- Film poster
- Directed by: John Paul Raj Sham Surya
- Written by: John Paul Raj Karundhel Rajesh Rajesh Kumar
- Produced by: Stalin and John Paul Raj
- Starring: Bobby Simha Madhoo Ramya Nambeesan
- Cinematography: Jana
- Edited by: Deepak
- Music by: Jakes Bejoy
- Production companies: Seatoa Studios Jai Film Productions
- Release date: 22 March 2019;
- Running time: 97 minutes
- Country: India
- Language: Tamil
- Budget: 4.2 Crores

= Agni Devi =

2019 Indian film by John Paul Raj and Sham Surya

Agni Devi is a 2019 Tamil-language thriller film directed by John Paul Raj and Sham Surya. The film stars Bobby Simha, Madhoo and Ramya Nambeesan. It was produced by JPR and Stalin under Jai Film Productions and Seatoa Studios. The music was composed by Jakes Bejoy with cinematography by Jana and editing by Deepak. The film underwent production trouble before releasing on 22 March 2019. The film received negative reviews from critics.

== Plot==

Agni Dev IPS (Bobby Simha), a devoted cop, has taken charge of investigating the brutal murder of a journalist that happened in broad daylight. As the case progresses, Agni is asked by his senior, Charles (Bose Venkat), to stop proceeding further with the investigation. He realises that Charles has been intimidated by Shakuntala Devi (Madhoo), a dreaded politician, under abusive circumstances, who was later revealed to be his mother he lost when he was four. How Agni tackles her and nabs the culprit forms the rest of the story.

== Marketing ==
In January 2019, the name was changed to Agni Devi.

== Controversy ==
Three days before the release of the film, the lead actor Bobby Simha filed a complaint at Nandambakkam police station against director John Paulraj. In his complaint, Simha said that he had only acted in the film for five days and had opted out of the film after the director had shot scenes which were not in sync with the script narrated to the actor. Simha also mentioned that most of the scenes in the film featuring him were shot with body double and VFX.

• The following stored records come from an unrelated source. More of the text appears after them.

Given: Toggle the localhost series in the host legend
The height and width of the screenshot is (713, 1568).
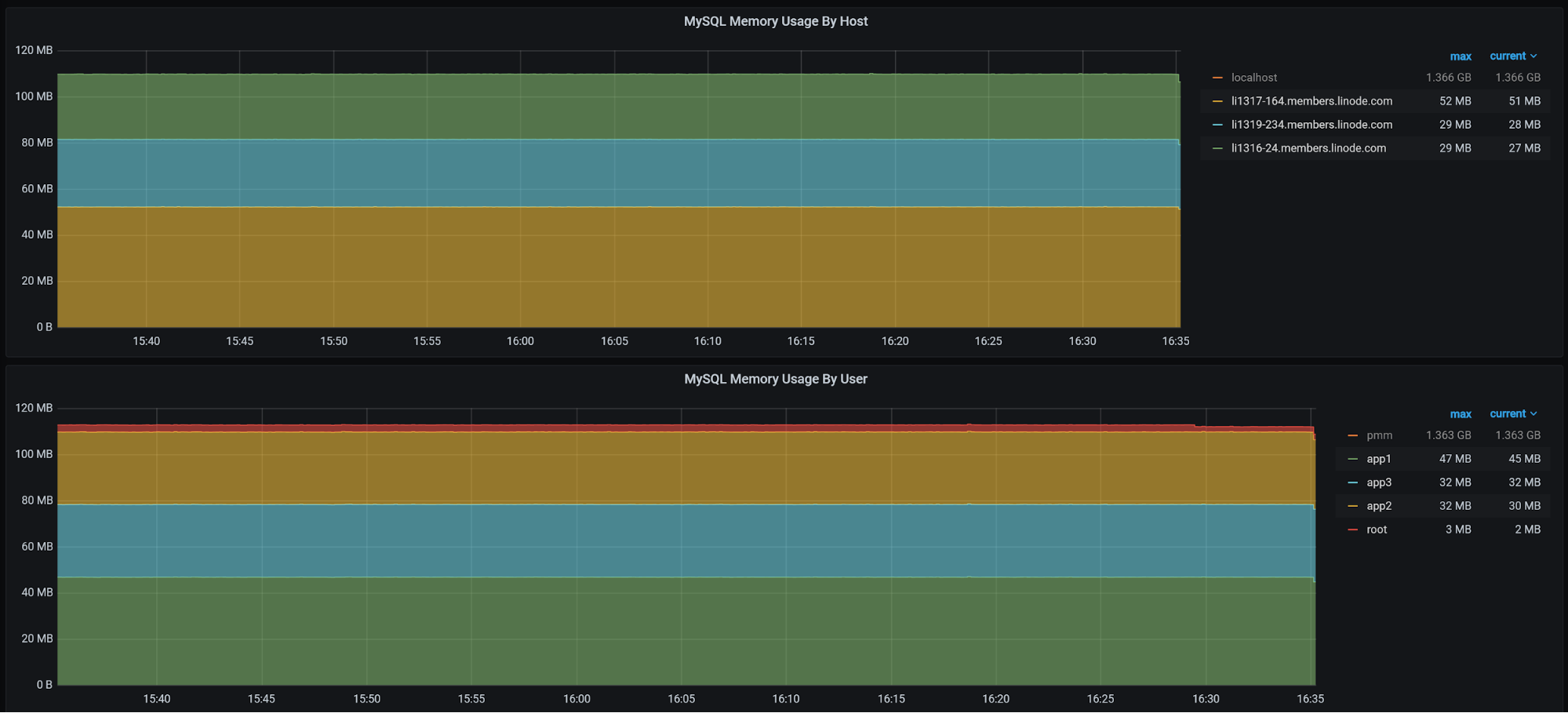Looking at the screenshot, I should tap(1253, 78).
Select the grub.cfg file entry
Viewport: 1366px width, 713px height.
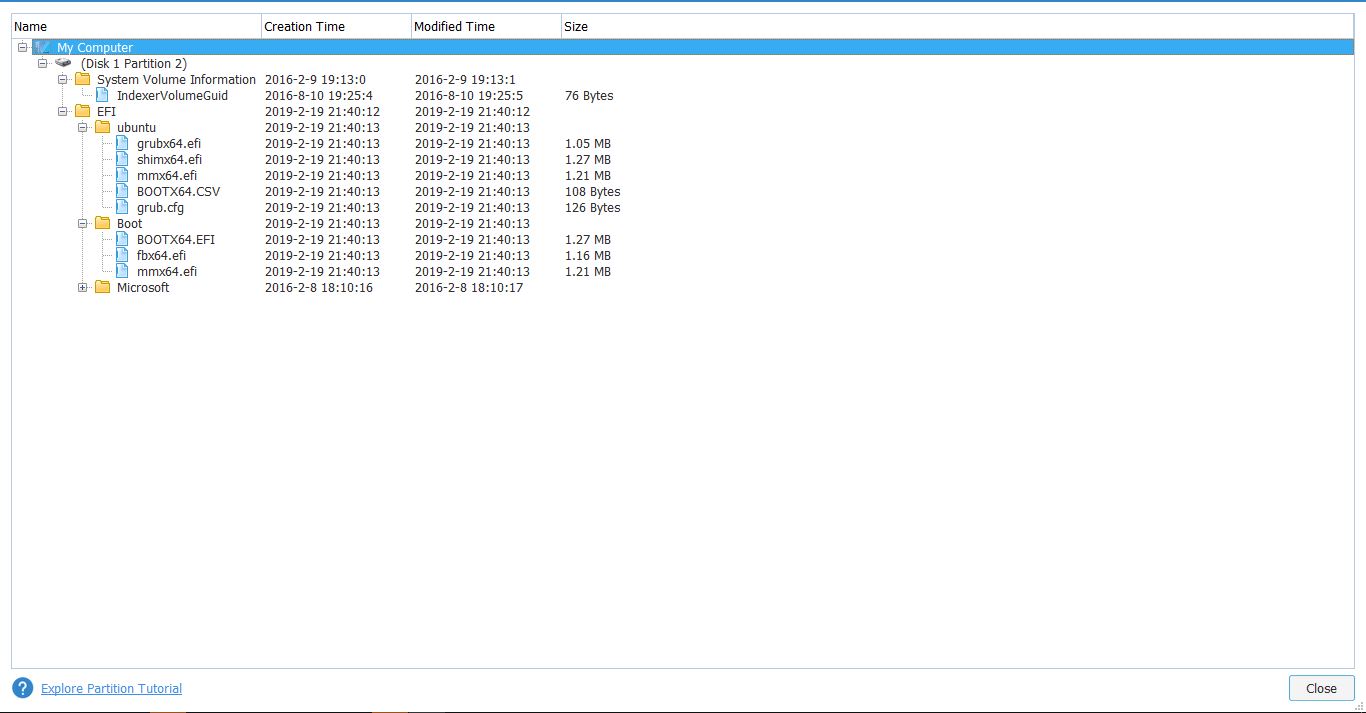[160, 207]
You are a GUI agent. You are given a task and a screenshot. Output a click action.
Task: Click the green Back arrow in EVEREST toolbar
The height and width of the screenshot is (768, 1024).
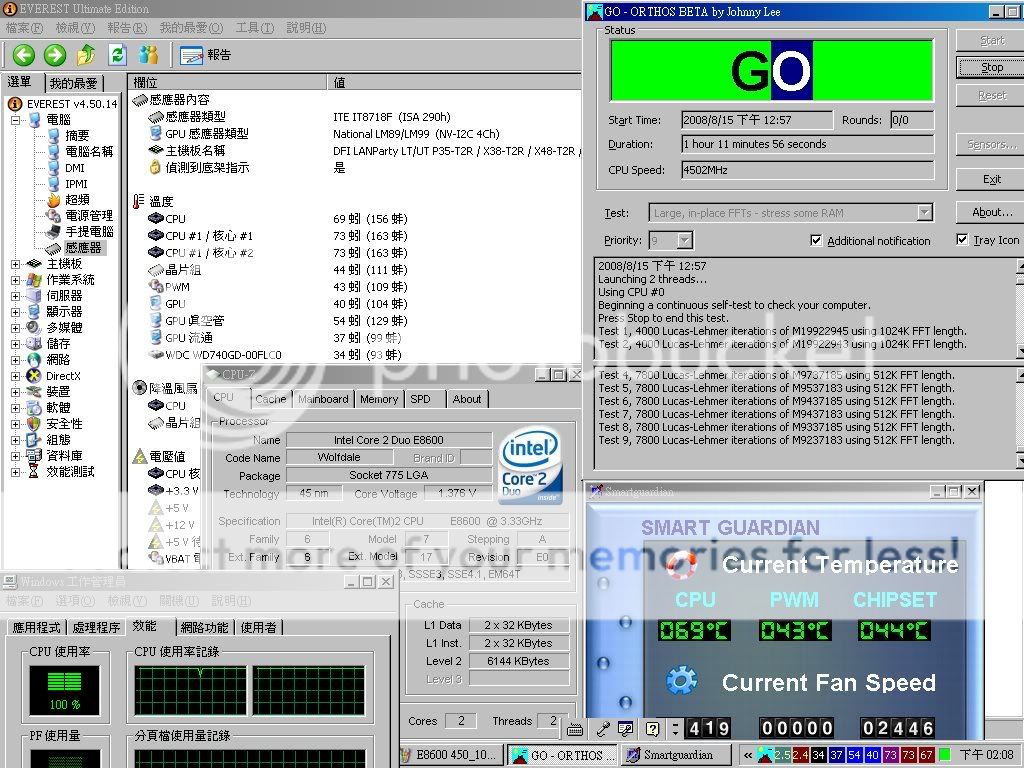(x=23, y=55)
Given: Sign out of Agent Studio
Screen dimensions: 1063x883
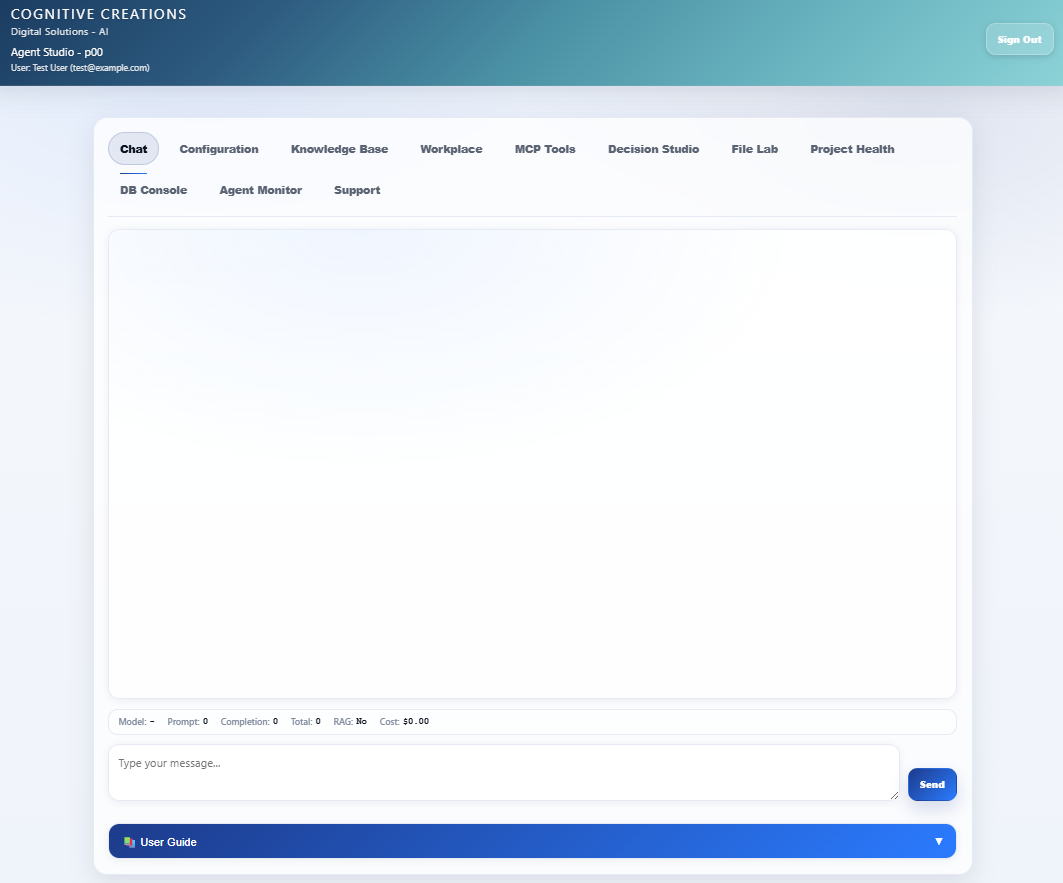Looking at the screenshot, I should (1019, 39).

Despite the report, the film had a theatrical release across Tamil Nadu. Simha later added that he sensed the team was unprofessional by the fourth day of shoot as the director had veered away from the agreed decision to base the plot on a novel written by Rajeshkumar. Furthermore, Simha was unhappy with the sudden involvement of a co-director named Sham Surya, who was also given directorial credits for the project. Despite a request from the Nadigar Sangam to settle the issue amicably, Simha refused to co-operate and announced his intentions of seeking judicial action. Lamenting the inactivity of the professional association, Simha highlighted that the Nadigar Sangam had failed to assist him during previous disagreements about the films, Chennai Ungalai Anbudan Varaverkirathu (2015) and Meera Jaakirathai (2016).

==Reception==
Srivatsan S of The Hindu wrote, "There are bad films. There are horrible films. And there’s Agni Devi, that takes blandness to a whole new dimension." Ashameera Aiyappan of The New Indian Express gave 2/5 stars and wrote, "There are films that infuriate you, ones that irritate. But Agni Devi pushed me into a zone of indifference. I couldn’t bring myself to even hate or mock it with a vengeance. All I could do was just wonder how the movie got made in the first place." Kirubhakar Purushothaman of India Today gave 1.5/5 stars and wrote, "Agni Devi is a silly and superficial political thriller that has a most horrendous climax." Anjana Shekar of The News Minute wrote, "Agni Devi looks promising for about 10 minutes and then goes steadily haywire after that - is it no good because the actor walked out of the project or did he walk out because it was no good? We may never know."